MDB patch build has a lot of failures, I checked one failure where the dbcheck failed with conflict operation. I suspect it is due to our WT_ROLLBACK error.

@keithbostic
Copy link
Contributor

keithbostic commented Feb 4, 2022

Patch build returning notfound instead of rollback: https://evergreen.mongodb.com/version/61fd6248a4cf472d4bc3243c?redirect_spruce_users=true

Update: it's a little better, but not significantly, still a large number of failures.

@sauclovian-wt
Copy link
Contributor Author

What we're trying to do with this patch is avoid generating dependent transactions: basically, if txn1 commits and txn2 reads what it wrote before it becomes stable, then txn2 depends on txn1 in the sense that it must not become durable before txn1. The current patchset prevents this by not allowing txn2 to read txn1's commits until either they're stable or we're guaranteed that txn2 cannot become durable before txn1 via other constraints.

We could instead just remember the dependency and fail txn2 or round up its durable timestamp if it tries to commit too early. Unlike typical dependent transaction scenarios where txn2 is prevented from /committing/ before txn1 (which means that if txn1 aborts, txn2 also must abort, which requires a lot of machinery to handle) all we really need to do to handle this is to track txn2's earliest legal durable timestamp depending on what it reads. This requires code at all the same places as the current patchset, but instead of a visibility check we just track the maximum durable timestamp that we've seen, and then at commit time check it against the proposed durable (or commit) timestamp and the value of stable at that point. Downside: we'd need to round up rather than fail, because failure at that point will panic, but it's possible that this could be worked around by checks at prepare time.
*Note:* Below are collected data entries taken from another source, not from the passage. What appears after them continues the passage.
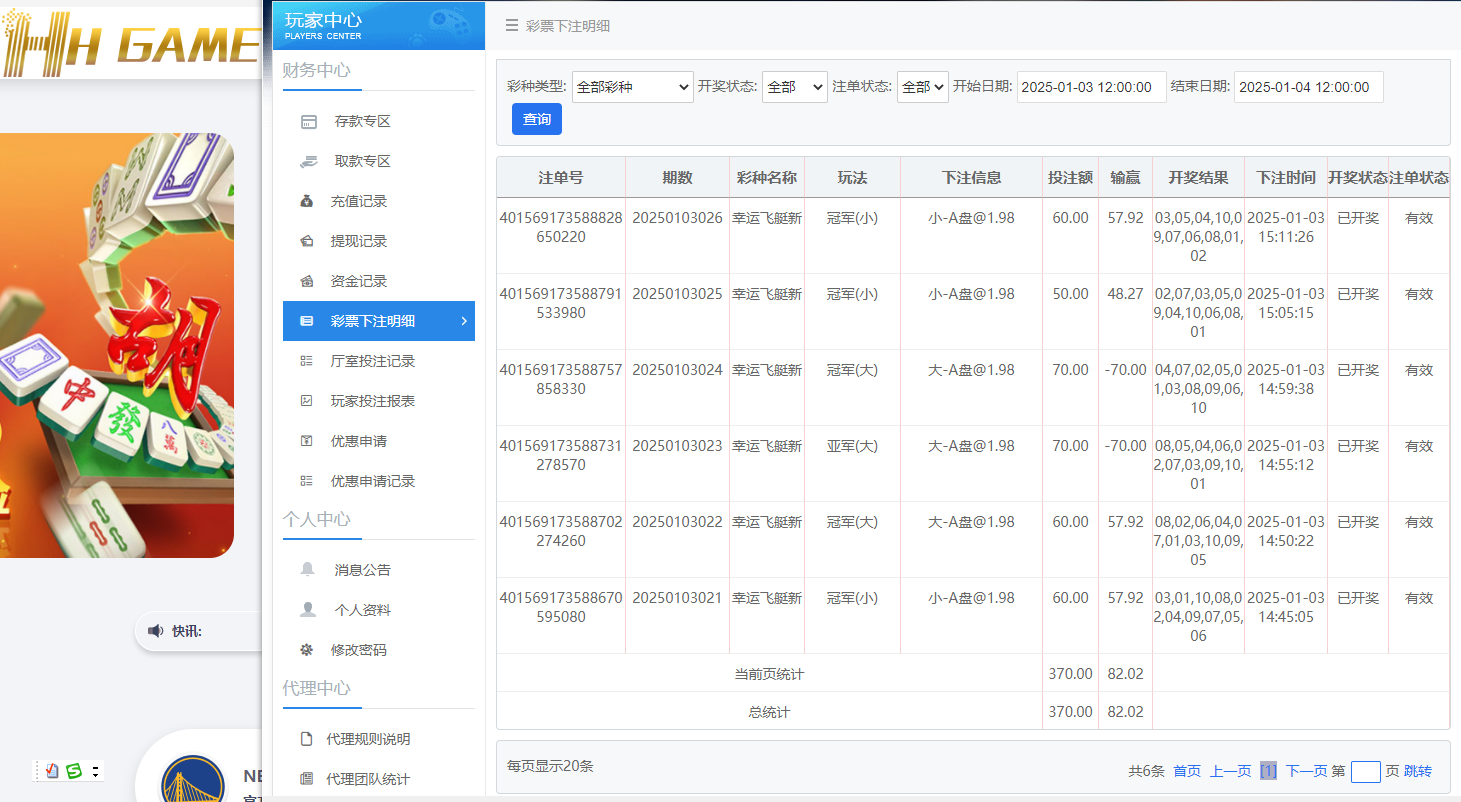This screenshot has height=802, width=1461.
Task: Open 厅室投注记录 in the sidebar
Action: coord(372,361)
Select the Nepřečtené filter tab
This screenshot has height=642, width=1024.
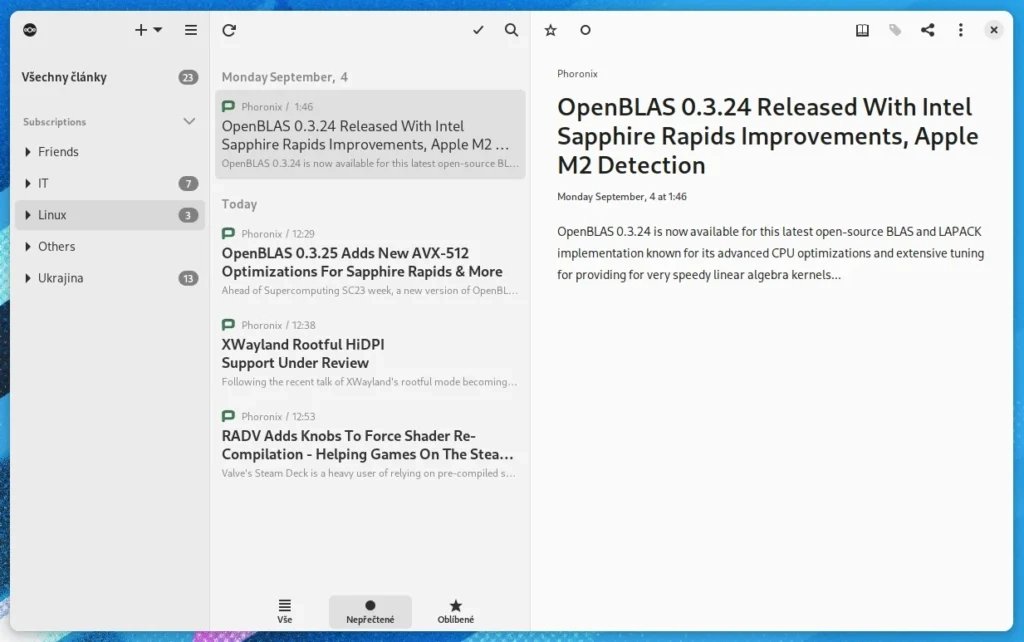(370, 611)
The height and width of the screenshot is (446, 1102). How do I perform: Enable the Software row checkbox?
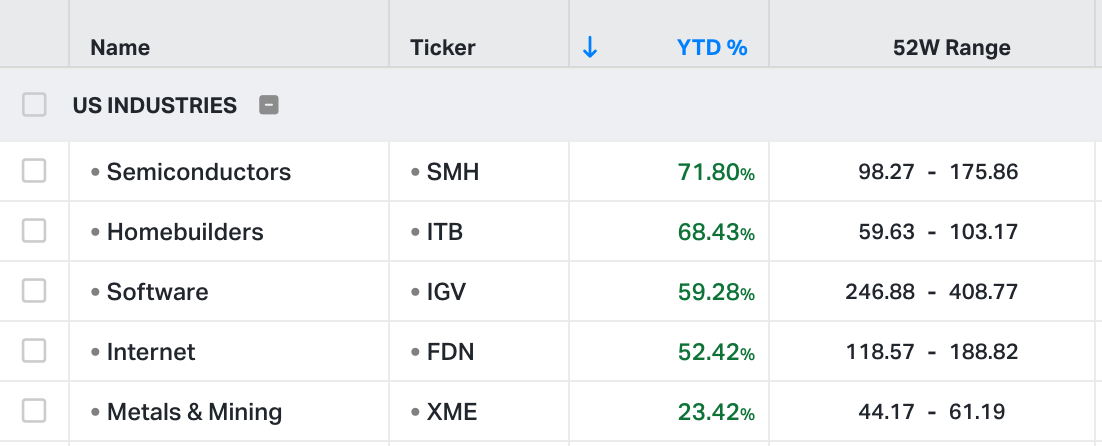(34, 292)
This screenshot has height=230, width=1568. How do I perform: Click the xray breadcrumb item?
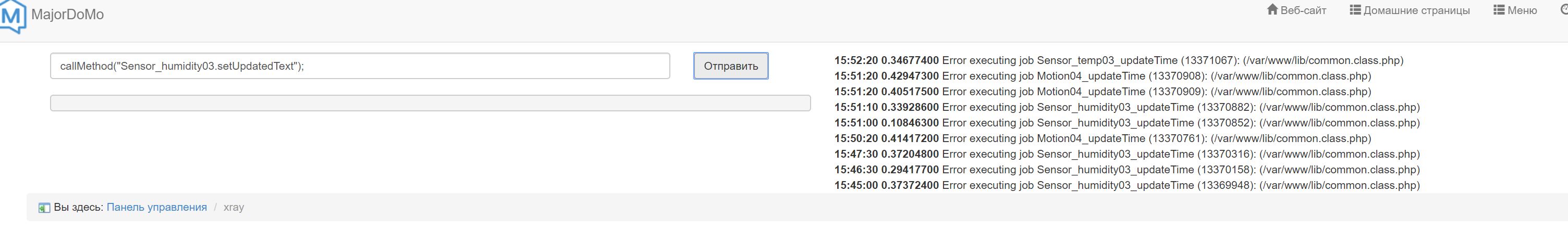(x=234, y=207)
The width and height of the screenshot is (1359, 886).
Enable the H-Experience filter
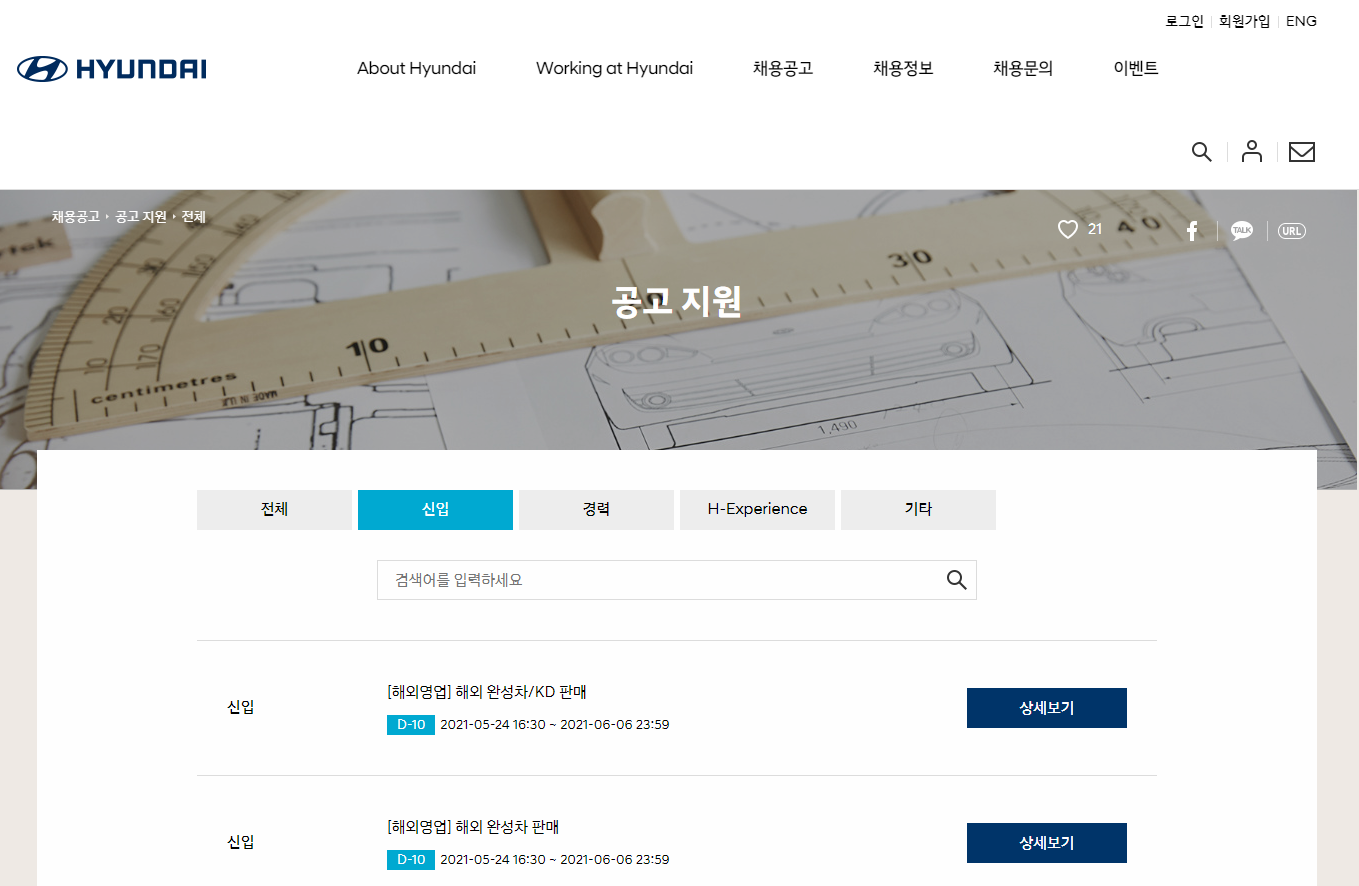point(757,509)
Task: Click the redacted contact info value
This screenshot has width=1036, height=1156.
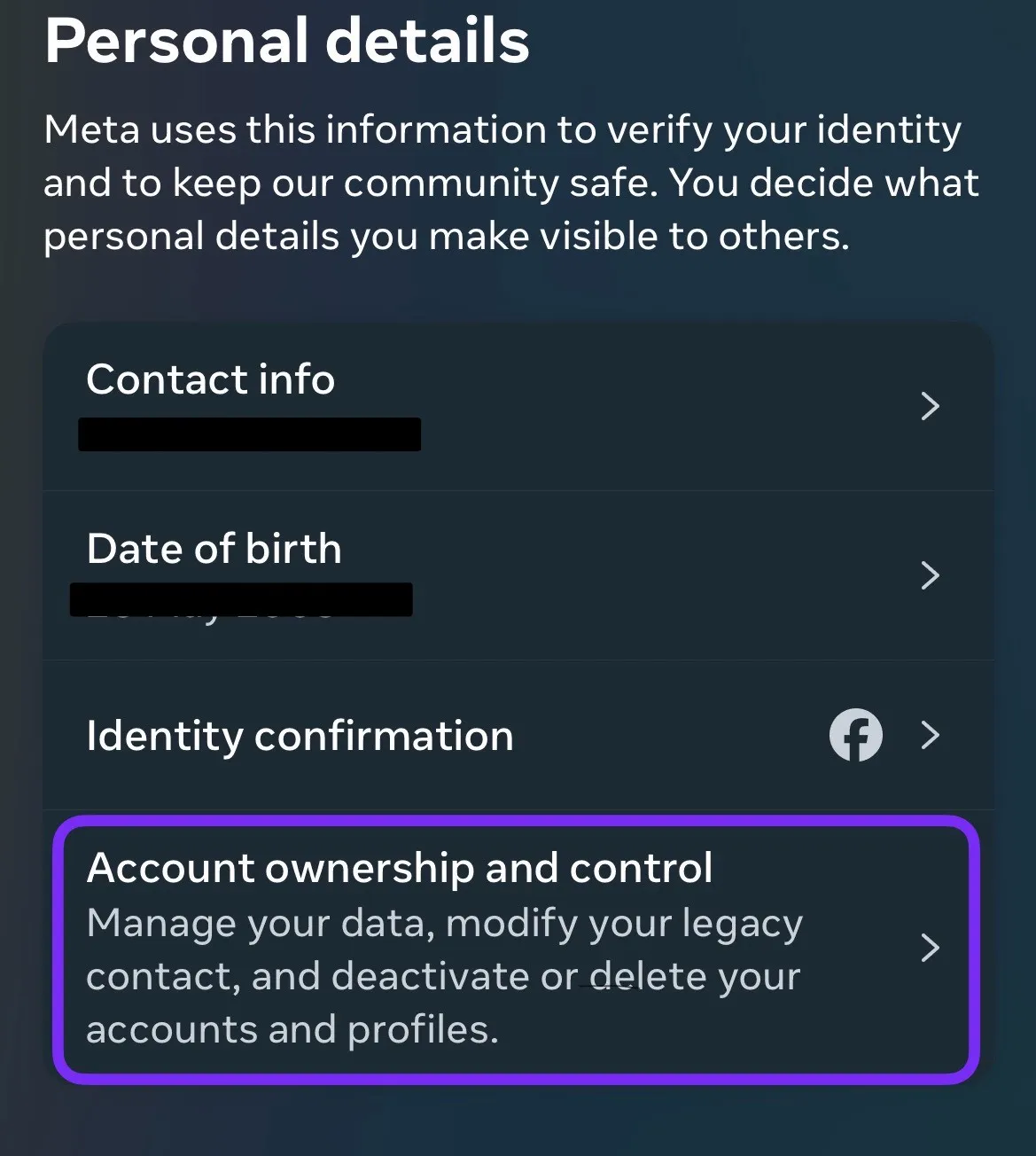Action: (x=249, y=434)
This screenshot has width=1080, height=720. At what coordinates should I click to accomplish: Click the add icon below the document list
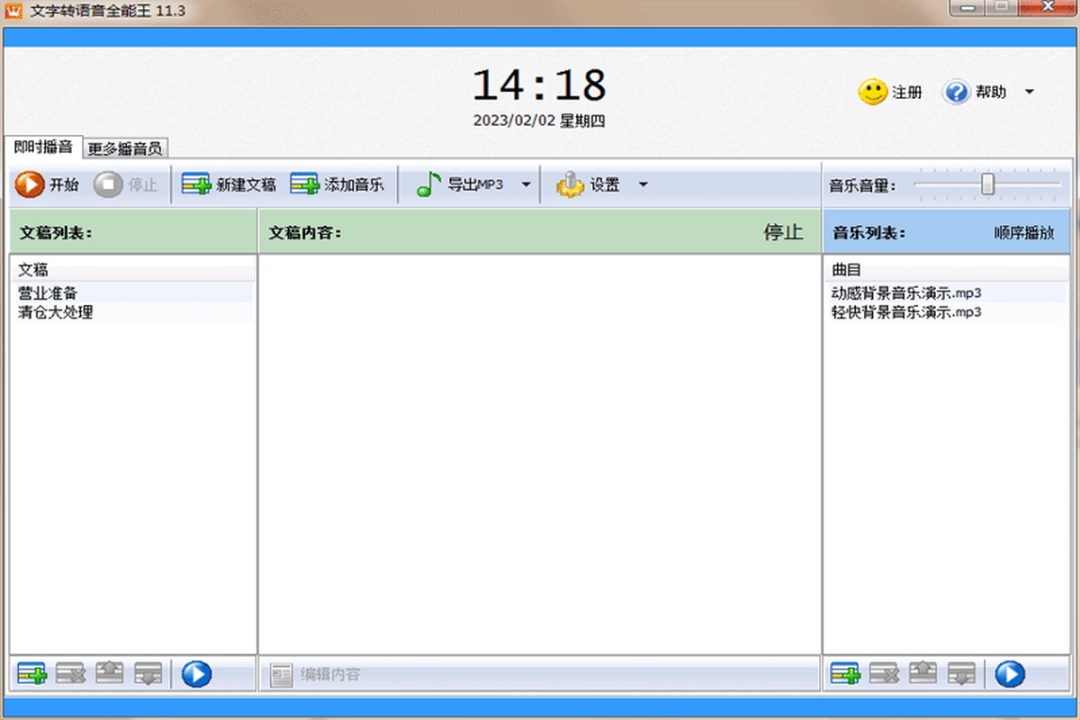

Upside: it handles the cases where txn2 commits without a timestamp.

Other downside though is that it's kind of against the system architecture (which isn't set up to track reads in detail) so the changes will likely be kinda messy.

@sauclovian-wt
Copy link
Contributor Author

sauclovian-wt commented Feb 5, 2022

Separately, I saw something in an old Jira ticket yesterday that suggests that MongoDB uses all_durable to pick new commit timestamps. If that's true (and it's always true rather than mostly true) then they won't ever actually hit this problem and it might make sense to give them a flag to silence the checks.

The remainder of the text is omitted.